Travail à faire:
1 - D'après le texte sur les PPP et la privatisation, quel montant est prévu pour les frais juridiques, financiers et administratifs de la réalisation en PPP du pont Windsor-Détroit ?
2 - Poursuivez le texte sur les PPP et la privatisation après sa dernière phrase.

Extrait choisi:
---------------


       

      La prolongation de deux ans du plan d’infrastructure des Premières nations sans y engager de fonds publics illustre ce point. La crise en matière de santé publique dans les communautés autochtones ne peut pas être sous-estimée et on attend depuis longtemps que le gouvernement manifeste une volonté réelle de s’y attaquer. Les indications selon lesquelles le fédéral est à la recherche « d’autres sources de financement » sont inquiétantes et nous incitent à croire que le gouvernement s’apprête à remettre au secteur privé la responsabilité de notre eau potable et de la santé des communautés autochtones.

      Le renouvellement du Fonds pour la stimulation de la deuxième année est bienvenu, mais il reste que beaucoup des projets financés en vertu de ce programme exigent des fonds correspondants. Il est possible que les municipalités et les universités, qui sont gravement sous-financées, ne puissent se prévaloir de ces fonds qu’en ayant recours à des PPP. Les fonds pour l’infrastructure sont surtout affectés à des projets de routes, de ponts et d’installations et les infrastructures sociales comme l’éducation, la santé et les services sociaux sont laissées pour compte. Faute de soutien véritable, celles-ci deviennent la proie de la corporatisation et de la sous-traitance. Et le phénomène a des conséquences plus lourdes pour les femmes, celles-ci étant surreprésentées dans ces emplois.

      Ce n’est pas un secret que les PPP et l’impartition coûtent plus cher aux contribuables, entraînent une détérioration des conditions de travail, diminuent la qualité des services, augmentent le temps requis pour achever les projets et sont considérablement moins démocratiques et transparents que le financement public. Les 10 millions de dollars pour les frais juridiques, financiers et administratifs afférents à la réalisation en PPP du pont Windsor-Détroit en sont une preuve concrète. Les procédures juridiques et administratives qui s’étirent dans le temps et coûtent cher sont la marque de commerce des PPP et une caractéristique qui fait gaspiller l’argent des contribuables.

      La confirmation des paiements de péréquation, du TCS et du TCPS est bienvenue, mais elle doit être conditionnée par la menace de compression des dépenses publiques au cours des prochaines années, ce qui risque d’accentuer la privatisation. Dans le cadre de l’examen des actifs publics en cours, on considère que la revente de nos actifs est une option viable; l’exercice met en lumière toute l’ampleur du programme de privatisation de ce gouvernement.

---------------

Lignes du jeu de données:
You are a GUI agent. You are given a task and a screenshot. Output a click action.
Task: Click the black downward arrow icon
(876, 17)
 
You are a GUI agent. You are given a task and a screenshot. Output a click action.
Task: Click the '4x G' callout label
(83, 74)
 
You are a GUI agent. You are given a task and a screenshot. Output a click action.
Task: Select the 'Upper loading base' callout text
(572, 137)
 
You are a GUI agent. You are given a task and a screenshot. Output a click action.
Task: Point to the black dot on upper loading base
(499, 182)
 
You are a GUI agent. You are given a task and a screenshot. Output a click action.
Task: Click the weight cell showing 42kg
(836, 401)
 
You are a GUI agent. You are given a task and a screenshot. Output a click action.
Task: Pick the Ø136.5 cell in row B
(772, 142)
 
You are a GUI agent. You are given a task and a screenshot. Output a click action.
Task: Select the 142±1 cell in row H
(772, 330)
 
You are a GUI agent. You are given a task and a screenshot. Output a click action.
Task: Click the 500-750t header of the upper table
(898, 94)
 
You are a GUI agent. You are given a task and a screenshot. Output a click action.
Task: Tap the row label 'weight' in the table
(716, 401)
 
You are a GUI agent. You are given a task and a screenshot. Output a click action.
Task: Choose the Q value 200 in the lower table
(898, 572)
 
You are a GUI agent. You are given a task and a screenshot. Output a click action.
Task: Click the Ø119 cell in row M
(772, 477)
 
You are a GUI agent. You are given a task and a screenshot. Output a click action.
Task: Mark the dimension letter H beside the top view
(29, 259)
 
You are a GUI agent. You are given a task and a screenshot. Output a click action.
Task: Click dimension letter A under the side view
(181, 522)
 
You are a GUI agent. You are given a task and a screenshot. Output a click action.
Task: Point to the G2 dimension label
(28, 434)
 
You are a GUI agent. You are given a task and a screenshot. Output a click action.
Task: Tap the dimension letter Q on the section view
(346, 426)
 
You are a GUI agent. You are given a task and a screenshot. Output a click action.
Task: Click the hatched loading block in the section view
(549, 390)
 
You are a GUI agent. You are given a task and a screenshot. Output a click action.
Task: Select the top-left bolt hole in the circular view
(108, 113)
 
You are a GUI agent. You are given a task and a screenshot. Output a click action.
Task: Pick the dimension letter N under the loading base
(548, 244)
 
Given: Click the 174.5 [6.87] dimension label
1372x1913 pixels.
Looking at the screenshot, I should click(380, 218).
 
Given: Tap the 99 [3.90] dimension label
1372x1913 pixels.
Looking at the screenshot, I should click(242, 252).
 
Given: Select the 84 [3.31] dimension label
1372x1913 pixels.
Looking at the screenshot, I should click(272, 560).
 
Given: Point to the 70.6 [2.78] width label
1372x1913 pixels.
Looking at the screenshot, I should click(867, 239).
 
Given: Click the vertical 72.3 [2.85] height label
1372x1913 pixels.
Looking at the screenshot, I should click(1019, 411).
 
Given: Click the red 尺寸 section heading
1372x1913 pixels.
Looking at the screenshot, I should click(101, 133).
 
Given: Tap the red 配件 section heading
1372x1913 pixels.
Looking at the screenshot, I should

---------------

Réponses attendues:
1 - Ce montant s'élève à 10 millions de dollars.

2 -
      L’appui de ce gouvernement à PPP Canada inc. ne se dément pas. Un rapport du gouvernement fédéral indique que l’appui en 2010 pour des achats en formule PPP dépassera les 100 millions de dollars pour des projets municipaux, provinciaux et territoriaux. Ce ne peut être pour autre chose que mousser les affaires du secteur privé que le gouvernement continue d’appuyer et de financer PPP Canada inc.

      De meilleurs choix?

      Ce budget aurait pu reconnaître que nos collectivités sont l’armature de notre économie et que nos citoyens sont les véritables générateurs de richesse. Cela étant, le gouvernement aurait pu choisir de:
      • Prioriser l’intérêt des collectivités plutôt que celui des entreprises.
      • Reconnaître la nécessité de soutenir la prestation publique des services, l’approvisionnement public et le développement économique local.
      • Accroître les transferts fédéraux aux provinces et municipalités et augmenter les fonds affectés à des fins particulières après toutes ces années de sous-financement.
      • S’engager à du financement soutenu et durable et mettre fin aux mesures favorisant les PPP.
      • Investir dans l’infrastructure sociale et soutenir des stratégies nationales en matière de services de garde, de soins de longue durée, de logement social et de transport en commun.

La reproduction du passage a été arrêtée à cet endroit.